It was all a bit puzzling for Avinash Godbole as he watched his first American election.
Godbole (pictured), a visiting fellow in Chinese studies from Nehru University in India, joined some colleagues at a Super Pundit party for Super Tuesday. Some 100 people squeezed into the Common Room at Yale’s MacMillan Center on Hillhouse Avenue to watch the presidential primary returns along with live commentary by three of the university’s top political scientists.
“This is more chaotic than Indian elections to me because I really don’t know what is going on,” Godbole said. In India, there are many national and regional parties, which pick candidates to stand for the parliament.
He said it is illegal for the media in India to predict the election results until 5 p.m. on the last day of a multiday election. He was a bit shocked about the predictions made by the MSNBC crew before polls closed in California and other Western states.
At first glance, the crowd looked as if it had come to watch the Super Bowl, complete with experts to tell them why their favorite had won or lost as television images danced across a huge screen and food and drink waited in another room.
The Super Bowl was two days past, however, and this was Super Tuesday. The game was politics. Professors Jacob Hacker (named in this New York Times story as a possible cabinet member in a Barack Obama administration), David Mayhew and Alan Gerber, left to right in photo, provided the commentary.

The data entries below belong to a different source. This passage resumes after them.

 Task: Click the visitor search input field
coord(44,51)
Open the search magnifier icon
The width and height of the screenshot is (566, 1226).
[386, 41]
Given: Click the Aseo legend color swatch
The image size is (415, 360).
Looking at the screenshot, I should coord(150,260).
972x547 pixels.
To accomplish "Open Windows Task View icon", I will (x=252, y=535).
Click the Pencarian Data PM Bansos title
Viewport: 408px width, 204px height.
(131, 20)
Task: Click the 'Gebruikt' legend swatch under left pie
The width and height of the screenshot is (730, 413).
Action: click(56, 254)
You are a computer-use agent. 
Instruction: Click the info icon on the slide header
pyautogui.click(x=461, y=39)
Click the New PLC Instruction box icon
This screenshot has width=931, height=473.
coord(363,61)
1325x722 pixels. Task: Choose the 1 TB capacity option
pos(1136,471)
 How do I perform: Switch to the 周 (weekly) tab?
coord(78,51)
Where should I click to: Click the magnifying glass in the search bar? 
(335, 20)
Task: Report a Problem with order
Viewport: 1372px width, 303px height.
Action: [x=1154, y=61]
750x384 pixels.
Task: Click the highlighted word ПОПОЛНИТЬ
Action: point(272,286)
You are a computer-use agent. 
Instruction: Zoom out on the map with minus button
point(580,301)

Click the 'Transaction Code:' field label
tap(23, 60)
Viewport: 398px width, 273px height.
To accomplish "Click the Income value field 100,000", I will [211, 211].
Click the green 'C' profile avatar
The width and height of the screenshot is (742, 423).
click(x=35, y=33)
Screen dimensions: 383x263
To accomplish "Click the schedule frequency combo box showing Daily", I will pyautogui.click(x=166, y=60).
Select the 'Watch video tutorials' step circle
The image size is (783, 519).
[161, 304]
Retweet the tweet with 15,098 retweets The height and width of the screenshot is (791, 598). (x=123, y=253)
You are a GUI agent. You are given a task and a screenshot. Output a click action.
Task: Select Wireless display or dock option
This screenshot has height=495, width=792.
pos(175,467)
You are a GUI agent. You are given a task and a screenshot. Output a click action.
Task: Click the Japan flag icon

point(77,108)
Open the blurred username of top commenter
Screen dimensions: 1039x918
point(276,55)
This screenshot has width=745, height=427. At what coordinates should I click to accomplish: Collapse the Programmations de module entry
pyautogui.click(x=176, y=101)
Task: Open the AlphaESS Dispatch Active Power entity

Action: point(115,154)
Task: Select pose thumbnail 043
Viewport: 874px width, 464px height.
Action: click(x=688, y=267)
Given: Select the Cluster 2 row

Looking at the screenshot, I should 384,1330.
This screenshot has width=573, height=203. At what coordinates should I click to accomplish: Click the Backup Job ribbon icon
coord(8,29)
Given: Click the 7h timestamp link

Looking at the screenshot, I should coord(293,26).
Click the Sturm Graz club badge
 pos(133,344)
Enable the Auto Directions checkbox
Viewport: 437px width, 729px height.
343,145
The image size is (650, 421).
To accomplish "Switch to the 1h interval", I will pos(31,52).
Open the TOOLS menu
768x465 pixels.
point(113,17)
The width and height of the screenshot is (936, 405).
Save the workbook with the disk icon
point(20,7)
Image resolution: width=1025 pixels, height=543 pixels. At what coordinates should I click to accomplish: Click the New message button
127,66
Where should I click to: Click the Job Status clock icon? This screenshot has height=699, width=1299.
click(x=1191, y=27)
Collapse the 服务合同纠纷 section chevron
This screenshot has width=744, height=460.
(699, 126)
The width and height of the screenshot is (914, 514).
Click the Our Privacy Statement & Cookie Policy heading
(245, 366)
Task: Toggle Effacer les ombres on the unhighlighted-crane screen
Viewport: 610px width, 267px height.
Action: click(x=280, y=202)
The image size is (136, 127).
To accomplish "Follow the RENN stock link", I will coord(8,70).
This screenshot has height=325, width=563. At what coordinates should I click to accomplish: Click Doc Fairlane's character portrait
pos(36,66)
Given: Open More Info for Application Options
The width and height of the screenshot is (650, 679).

There were so many people that the chicken, veal parmigiana and baked ziti ran out, and pizza had to be ordered. (This is New Haven, after all.) Yale professor Ian Shapiro, director of the MacMillan Center, said he had underestimated the interest in the primaries, recalling that fewer people had turned out for the general election in 2004.
Most of the Yale students, many from foreign nations, plus Yale staff, teachers and guests cheered when Obama was declared the winner in Illinois and booed when Hillary Rodham Clinton scored a victory in Oklahoma, a pattern that would be repeated throughout the night. Less than a quarter of the crowd was left, however, when Obama was declared the winner in Connecticut after 10:30 p.m.
Before the first polls were to close at 8 p.m., Mayhew, Sterling professor of political science, prepped the crowd, explaining the system of delegates and super delegates on the Democratic side, and the all-or-nothing primaries in some GOP states. He said he didn’t think the Democrats would settle the issue of who would be the party’s standard-bearer in November, a prediction borne out as the evening wore on.
He noted to a reporter that there are still huge primaries in Pennsylvania, Texas and Ohio to be decided in the weeks to come in which there would be voting by large numbers of Hispanics and rural-dwellers, both of whom are likely to support Clinton.
He said California was not as important as the television pundits said and urged the audience to watch what happened in Missouri, Connecticut and New Jersey.
Gerber, a professor of political science and director of the Center for the Study of American Politics, predicted — correctly, as it turned out — that Clinton and Obama were likely to roughly split the delegates in a very close vote Tuesday.
He said the public relations war would begin Wednesday morning and, and the spin doctors would take over.
On the Republican side, “McCain is in very good shape to be the nominee pretty darn soon,” he said. [Mitt Romney failed to make a needed last stand in the South, where Mike Huckabee prevailed instead.]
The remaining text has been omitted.